Student
Sport

Hockey with Olympians

Who gets to play hockey with ladies who have the Olympic rings tattooed on their arms? Two Wageningen students do.Every week since September, they’ve been playing premier league hockey with the first Ladies team at Wageningen Hockey Club.
Yvonne de Hilster

It is a foggy weekday evening and Nicole van Jarsveld is bent over a notebook and a course book in the almost empty canteen at Wageningen Mixed Hockey Club (WMHC). While some of her teammates are looking at a video of their last match with the coach, the third-year student of Soil, Water & Atmosphere is snatching a moment to go through her lecture notes. She does not have to watch this time. Her teammate Karlijn van der Linden (MSc Management, Economics & Consumer Studies) is watching, though. ‘There is a gap there,’ points out coach Arnoud Boersma with some urgency, as he rewinding to make his point. It is hard work this year for Ladies 1. Last season, much to everyone’s surprise, the modest provincial club was promoted to the premier league of the hockey world. Since then they have been playing the top teams nationally. And that is quite a different ball game, as they have noticed. To date they have only managed to scrape two points. In spite of their hard work, they have lost most of their matches. But Karlijn and Nicole are no less positive for that. ‘We need a bit of time to get up to the level of the premier league.’

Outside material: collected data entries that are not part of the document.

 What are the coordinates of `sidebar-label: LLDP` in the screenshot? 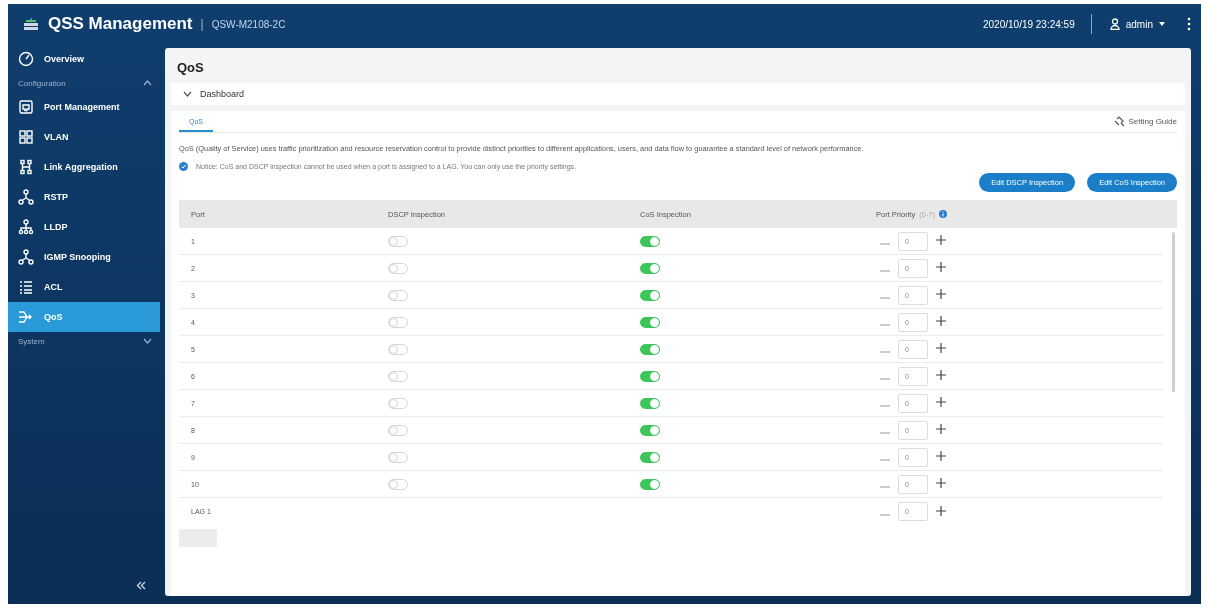 It's located at (56, 227).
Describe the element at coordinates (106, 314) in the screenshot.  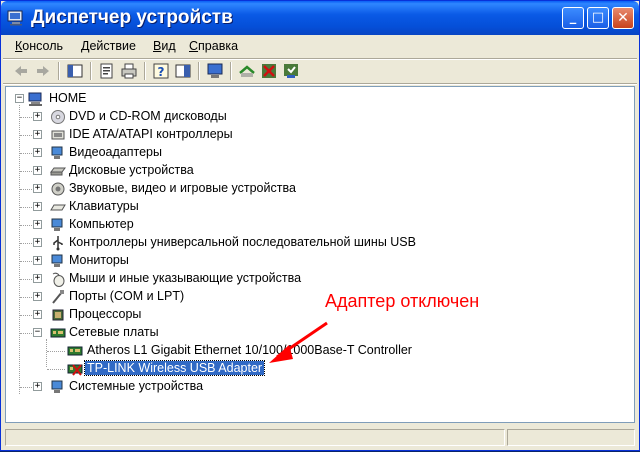
I see `tree-item-label: Процессоры` at that location.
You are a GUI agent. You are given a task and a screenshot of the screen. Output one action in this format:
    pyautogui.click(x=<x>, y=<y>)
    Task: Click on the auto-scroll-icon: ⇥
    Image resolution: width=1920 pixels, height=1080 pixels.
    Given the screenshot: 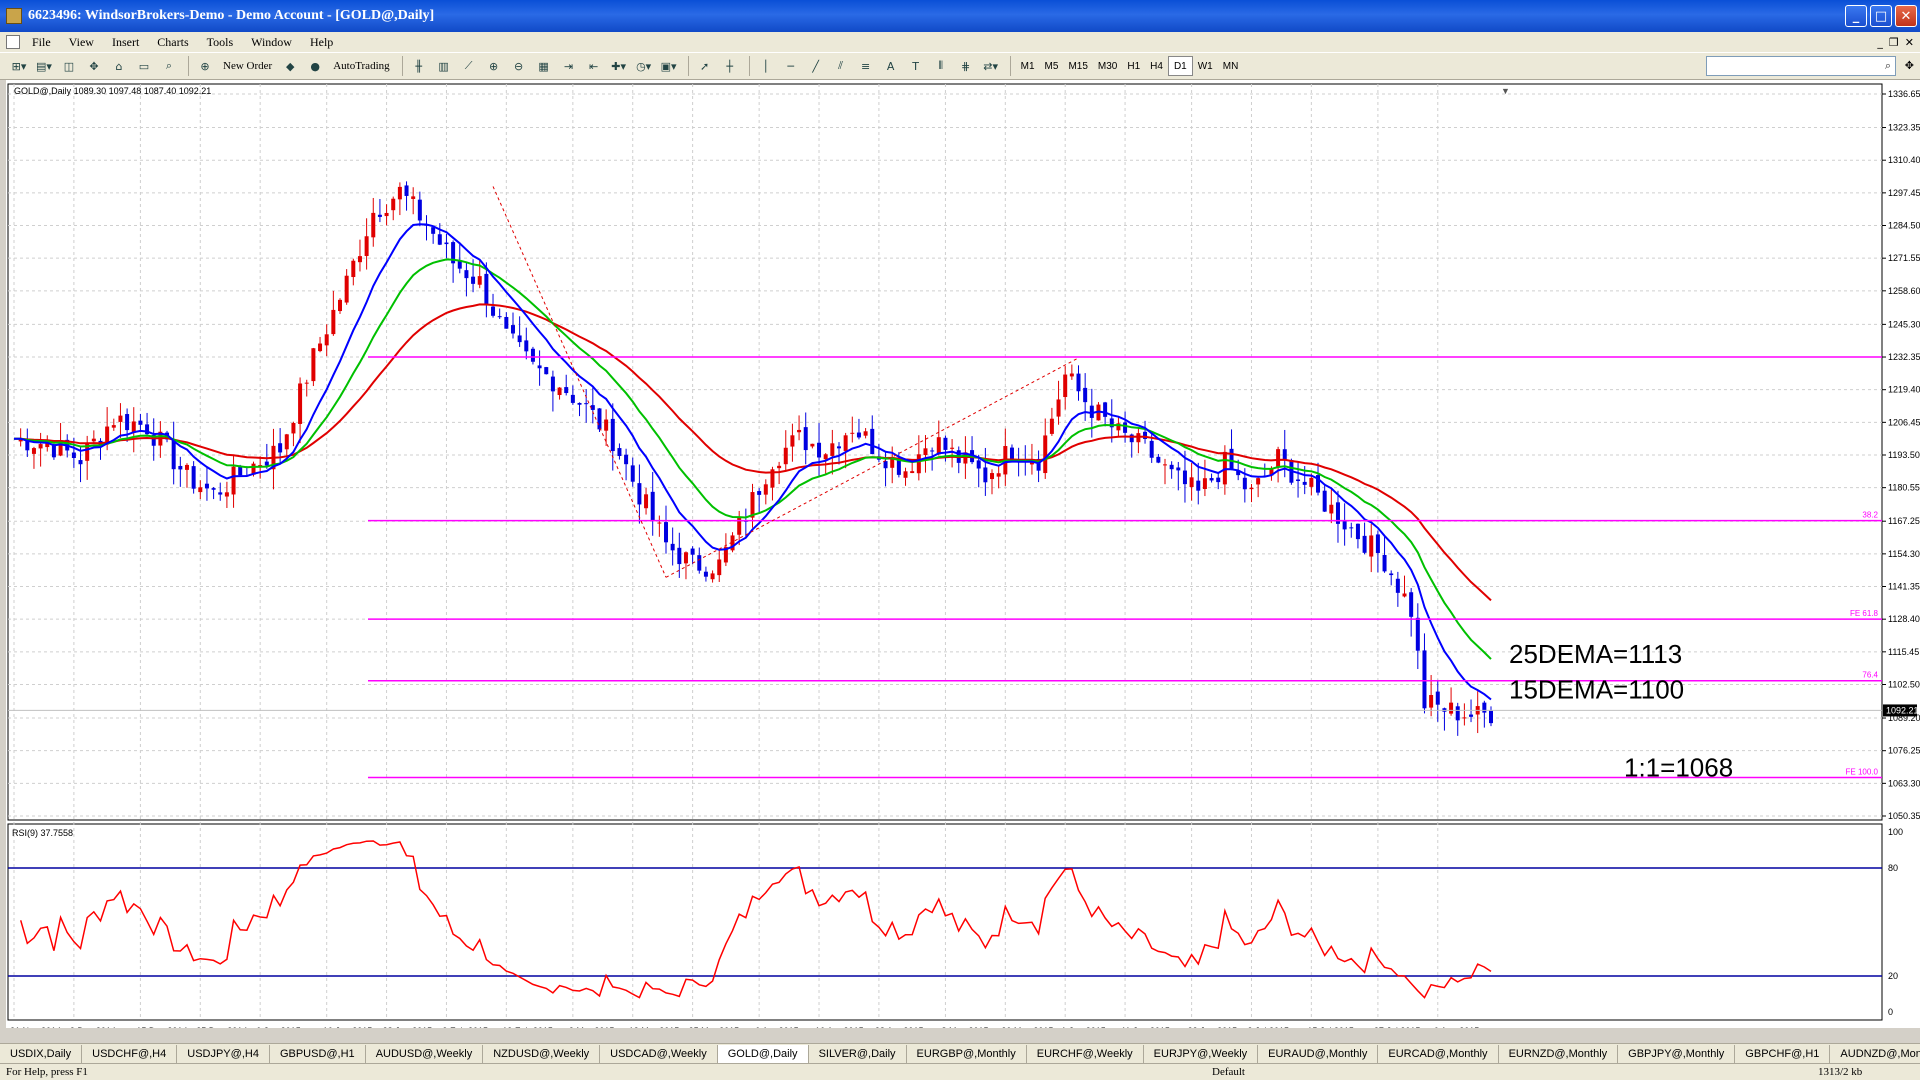 What is the action you would take?
    pyautogui.click(x=569, y=66)
    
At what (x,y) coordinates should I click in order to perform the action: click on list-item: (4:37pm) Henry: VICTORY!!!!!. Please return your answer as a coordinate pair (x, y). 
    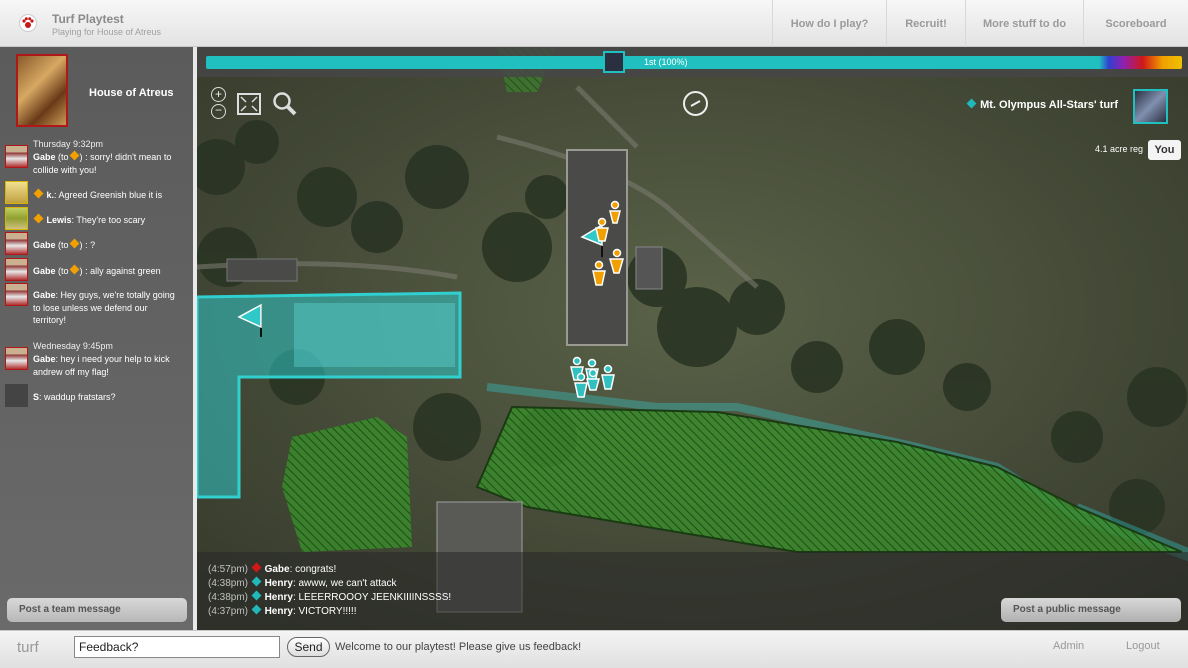
    Looking at the image, I should click on (282, 610).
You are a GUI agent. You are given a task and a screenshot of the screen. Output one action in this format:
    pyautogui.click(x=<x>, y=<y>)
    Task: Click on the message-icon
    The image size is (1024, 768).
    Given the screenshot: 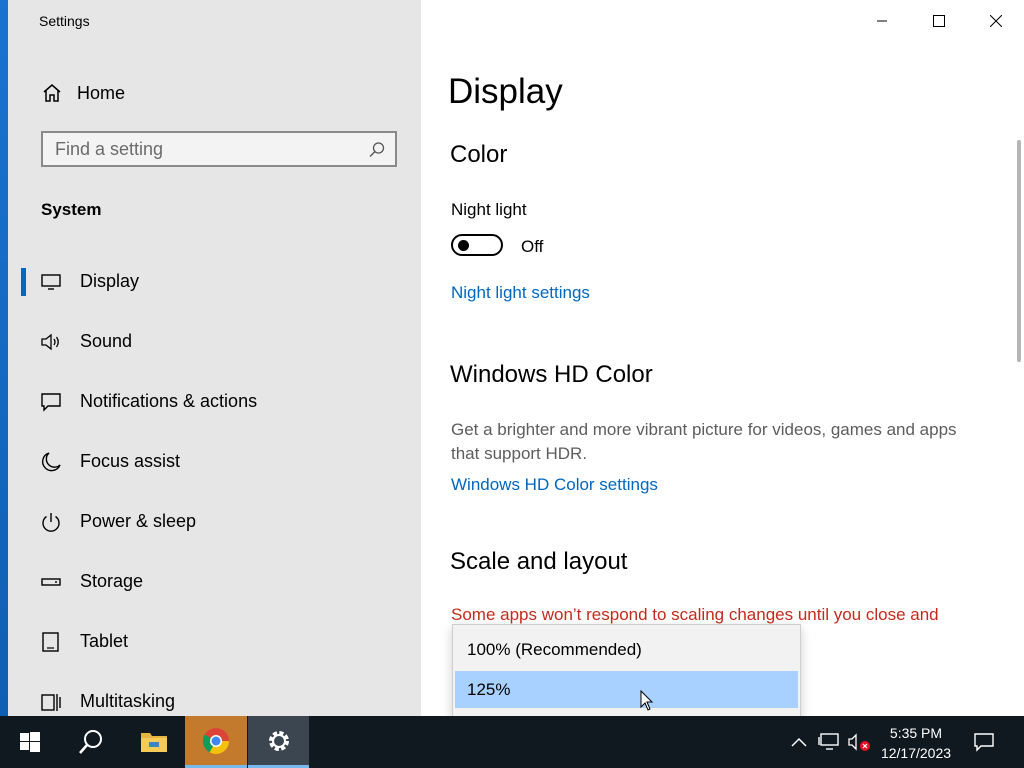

NAOMI VAN AS It still doesn’t feel quite real to the two students, to have made it into the premier league. With their promotion this spring – ‘a real team effort’ says top scorer Karlijn – the girls wrote club history. ‘We even got to draw in Wageningen’s commemoration album,’ laughs Nicole with some pride. However, their achievement only began to sink in at the beginning of September when they went out onto the field for the first match in the premier league, nowhere less than the Wagener stadium in Amstelveen, the home of the national eleven, which they had only ever visited as spectators. Not that their knees were knocking, but people were cracking more jokes than usual. ‘This is what we have fought so hard for,’ is how Karlijn describes the fee- ling that afternoon. ‘What is more, we could play in a relaxed way, we didn’t have to win.’ Nicole calls it a healthy level of tension. ‘And after the warming up, that was gone.’ Since then the two students have been playing against an international almost every week. Maartje Paumen, Naomi van As, Kim Lammers, Ellen Hoog: they have met them all. On Sunday 2 November, the young Australian international Anna Flanagan of MOP in Vught was added to this illustrious list. After the match, dozens of children clambered over the barriers to get a signature and a pho- tos of this pretty girl with Olympic rings tattooed on her left forearm as a souvenir of the Games of 2012. Jealous? Not at all; it is nice to play against famous names, both girls agree. If only because even more spectators attend their home matches than just before their promotion. Nicole: ‘That works like a twelfth player. Sometimes there are 600 spectators, some of them coming all the way from the eastern Netherlands. At first I could pick out my parents along the line, but I can’t anymore.’

TEMPO

The girls have been working hard to improve. During the week the team now trains five times instead of four, and then there are the matches at the weekend as well. Training has got more intensive too. ‘Our ball tempo has gone up because of that,’ says defender Nicole. ‘Last year we could dominate the match and concentrate on the attack; now it is more defensive. You need to stay sharp, there isn’t much room for recovering from mistakes. But we are giving it everything we’ve got and I have every confidence that we shall get more points.’ After a relaxed warming-up, which included cartwheels this time just for fun, they do indeed go hard at it in a practice match. When the ball hits a goalpost, the sound echoes off the Hoevensteijn flat. Nicole had to drop an afternoon course because of the heavier training schedule, because she needed more rest. But apart from that, not much has changed this season. The girls have needed good planning for years so as to combine their studies with their sport. There is still no team minibus, so there is still a roster for driving to away matches. They still have to raise sponsorship money themselves, through the Friends of Ladies 1, as well as organize clinics and parties for the youth members. And after the match, there are quite often 16 red shirts and 16 white skirts hanging out to dry at Karlijn’s house. ‘No idea what my housemates think of that, actually.’